Arizona Ends ‘Peremptory Challenges’ in Effort to Create Diverse Juries

Arizona is the first state in the country to eliminate peremptory challenges that allow lawyers to remove jurors for arbitrary, and often racially biased, reasons. Prosecutors and some defense lawyers warned the measure will remove a tool used to screen out biased jurors.

In announcing that it will eliminate “peremptory challenges,” a practice that allows trial lawyers to remove jurors from a case, often for arbitrary or ill-defined reasons, Arizona’s conservative state Supreme Court took a surprising step that could lead to juries in that state being more racially diverse, and thus less likely to treat racial minorities more harshly, reports Vox. Arizona will be the first state to eliminate peremptory challenges entirely; the state’s new rules will take effect in January 2022.

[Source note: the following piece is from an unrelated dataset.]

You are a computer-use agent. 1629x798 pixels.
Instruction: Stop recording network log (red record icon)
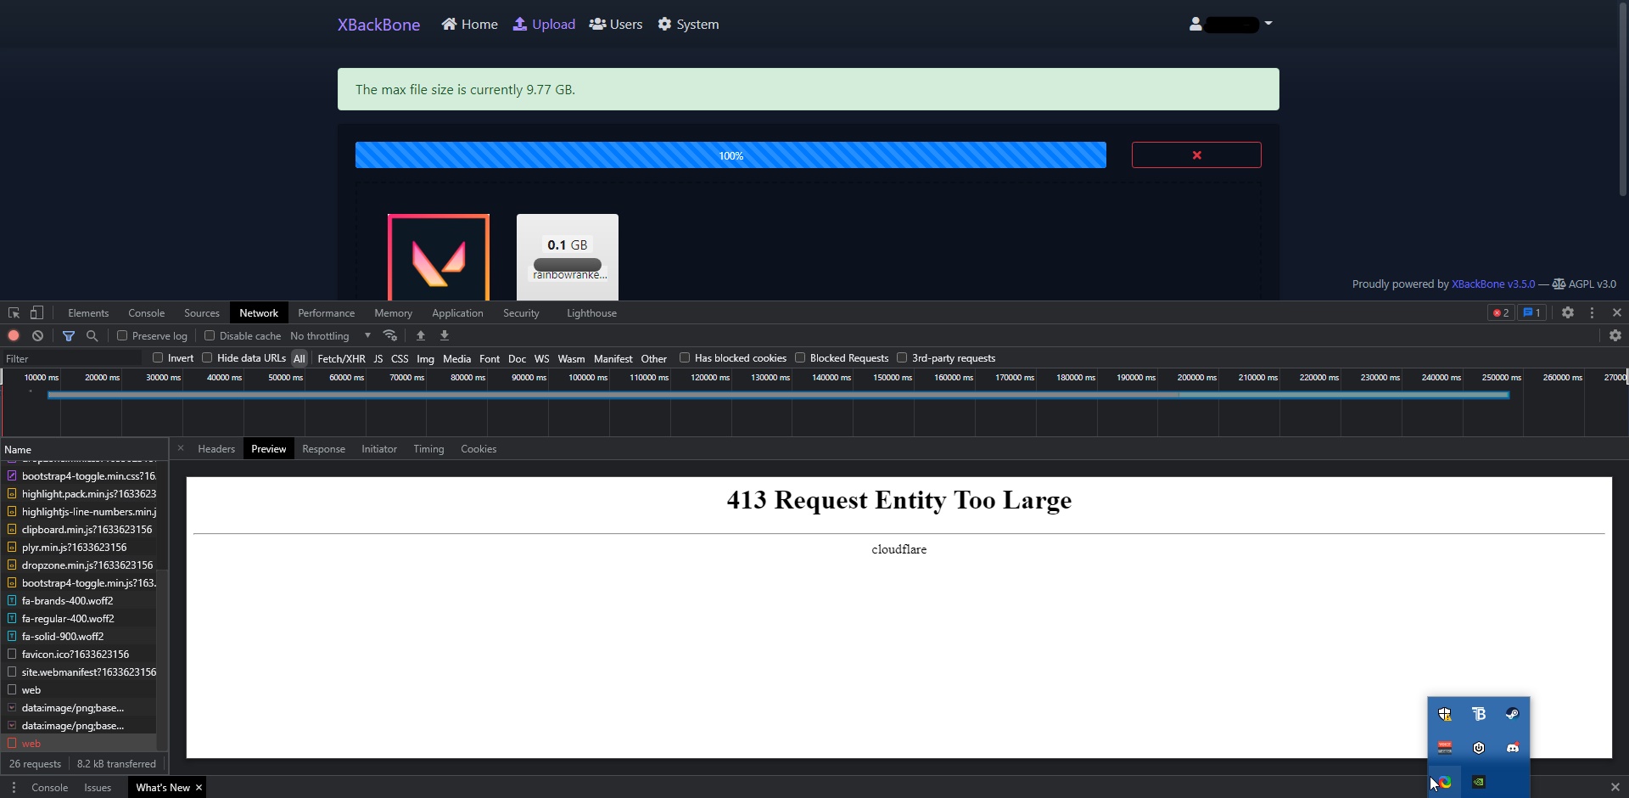point(13,335)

People of color are less likely to serve on juries for a wide range of reasons — racial minorities are less likely than white people, for example, to appear on voter registration and vehicle registration lists, which many jurisdictions use to develop a pool of potential jurors. But federal data show that “in criminal cases, the proportion of white jurors seated varied only 3 percent from their representation in the population.” Meanwhile, “black jurors were underrepresented by 16 percent, Native American jurors were underrepresented by 51 percent and Hispanic jurors were underrepresented by 21 percent.”  The upshot of the Arizona Supreme Court’s new rules is that racial discrimination through peremptory strikes will cease to exist in Arizona because peremptory strikes will themselves cease to exist. But the new rules were also criticized by prosecutors and at least some defense lawyers because they will take away a tool that can potentially be used to screen out biased jurors.